Reading text ::
=== Begin Enclosure ===

Tom Nelson is executive vice president and chief investment officer at Reich & Tang, a fintech liquidity specialist.
Even while a large percentage of the financial industry workforce is operating from home, banks can take actions to help maintain the vibrant communities they serve.
Community banks are looking to make available as much liquidity as possible to fund Small Business Administration (SBA) loans for businesses trying to get through the coronavirus pandemic. Banks need to look at their balance sheets and figure out ways to free up capital. That means reducing collateral and improving liquidity ratios.
One solution for increasing liquidity involves moving collateralized funds to a Federal Deposit Insurance Corporation-protected reciprocal deposit program, where deposits received go through a network of banks so the full amount is FDIC-insured. Most states have passed legislation allowing local subdivisions, including school districts, to use these reciprocal networks as an alternative to collateralization. Further, the federal government passed legislation in 2018 allowing banks to treat these reciprocal deposits as core deposits.
Allotting space on their balance sheets allows banks to immediately increase lending to small businesses before having to scour for additional deposits, and small businesses have never needed community banking support more than now, as is evident by the number of SBA loan applications filed.
Clients can find ways to help, too. Consider a municipal government. Forty-eight states, at last count, have passed legislation approving the use of reciprocal deposit programs; they are no longer forced to use collateralized deposits. Municipal governments in states that recently adopted such legislation, including New Jersey, Georgia and Washington, may not realize they now have access to more competitive rates, more diverse sources for deposits, and are not limited to banks with large security portfolios.
By working with their banker to move municipal funds from a collateralized program into an FDIC-insured reciprocal deposit sweep program, municipalities open up liquidity for the bank, allowing them to serve other local businesses and organizations in need of financial assistance during the COVID-19 crisis. By converting collateralized deposits to reciprocal deposits, public fund managers can help make sure businesses can access these loans through their community bank.

=== End Enclosure ===

Collected data entries:
=== Begin Enclosure ===

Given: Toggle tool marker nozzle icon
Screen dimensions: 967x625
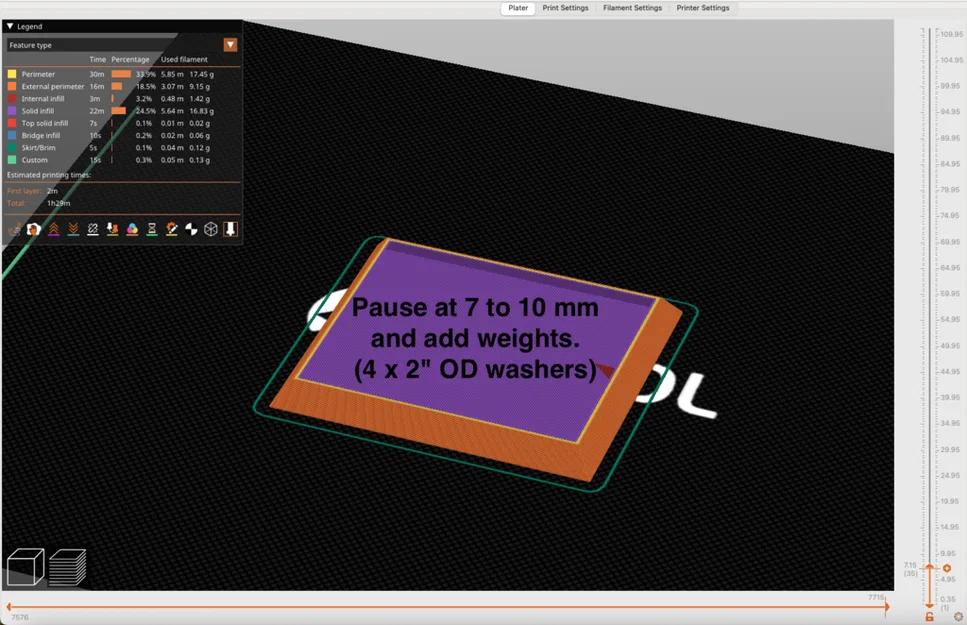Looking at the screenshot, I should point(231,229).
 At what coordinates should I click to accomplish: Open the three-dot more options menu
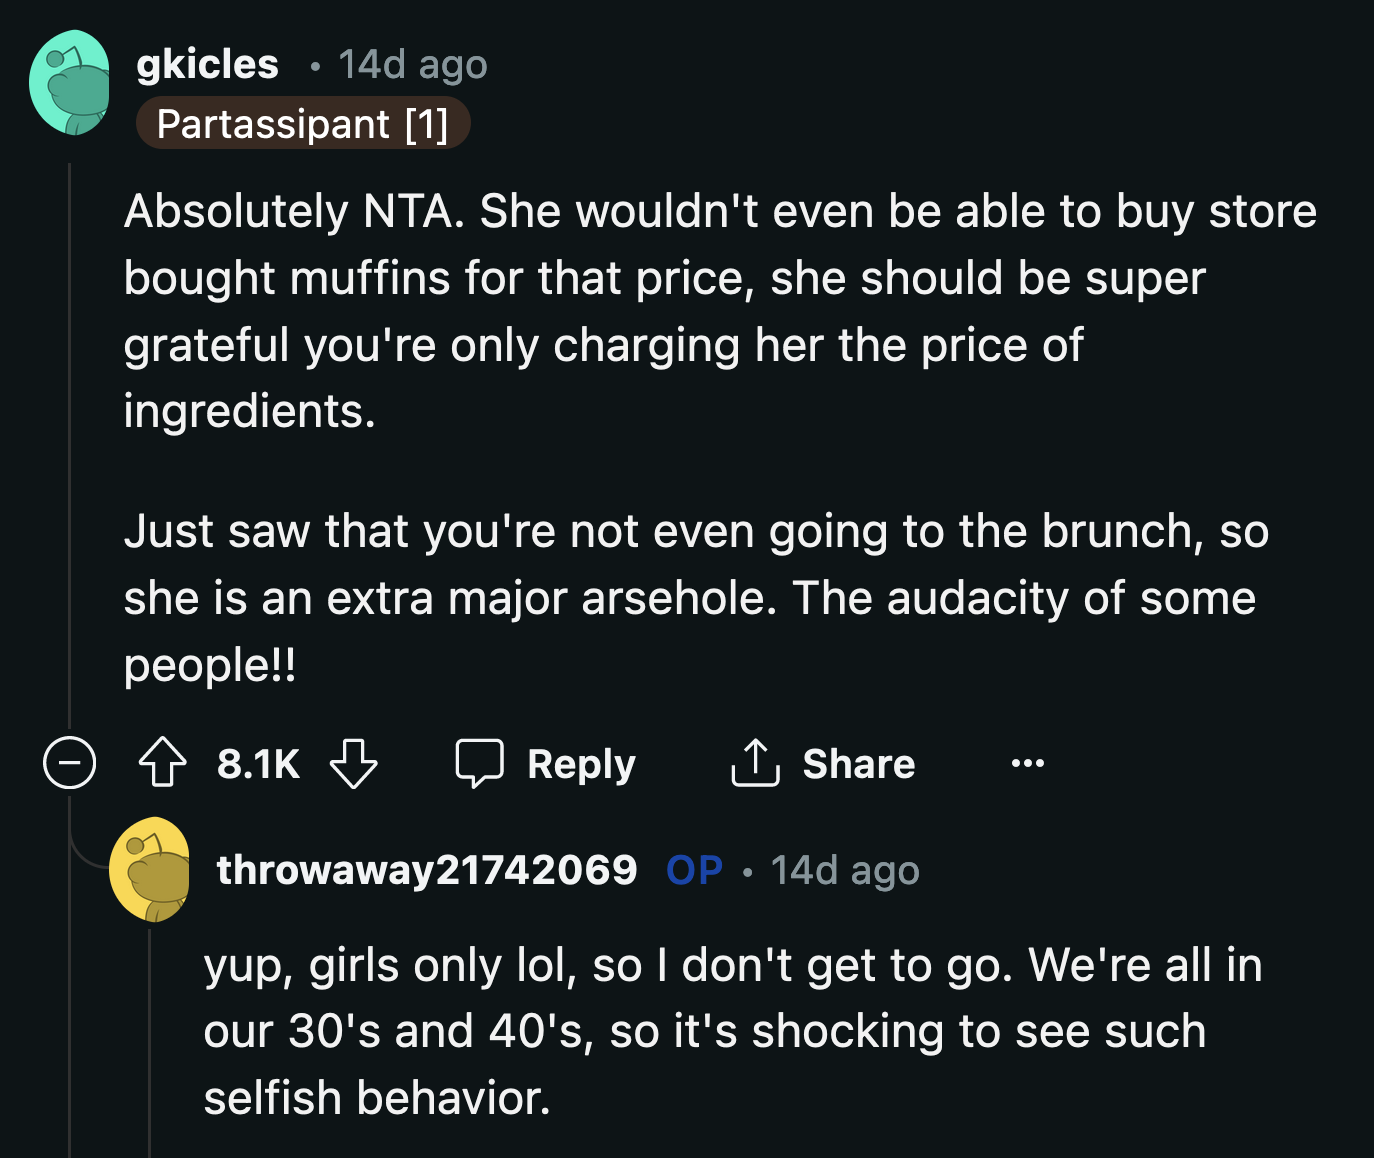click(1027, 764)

=== End Enclosure ===

Task A :: In the article on community bank liquidity, what did the federal legislation passed in 2018 allow banks to do?
Task B :: Resume the article on community bank liquidity during the coronavirus pandemic, picking up after its final sentence.

Output A :: It allowed banks to treat reciprocal deposits as core deposits.

Output B ::
Government entities should review price, flexibility and service with no extra cost or requirements. Moving public funds into the FDIC-insured reciprocal deposit programs gives banks more incentive to work with municipalities, driving competition and options.
Banks still have to look out for their own bottom line. During this crisis, some banks may not be interested in taking additional deposits that require collateral, limiting the number of banks available to municipal and public funds and, therefore, decreasing competition for municipal business. This is a negative for municipalities, as they want competition to improve rates and fight for their business.
With fewer banks vying for their business because of collateral requirements, municipalities may see lower rates, fewer services and less flexibility. They want to make sure they have access to as many banks as possible so banks will bid aggressively for their business. This could mean moving from a state-regulated collateral requirement program to an FDIC-insured reciprocal deposit sweep program. There is little to no impact to switch, and the funds are always liquid and protected by the full faith and credit of the federal government. It is in the best interest of all parties involved to make sure our local banks are stable, liquid and able to support the communities that depend on them.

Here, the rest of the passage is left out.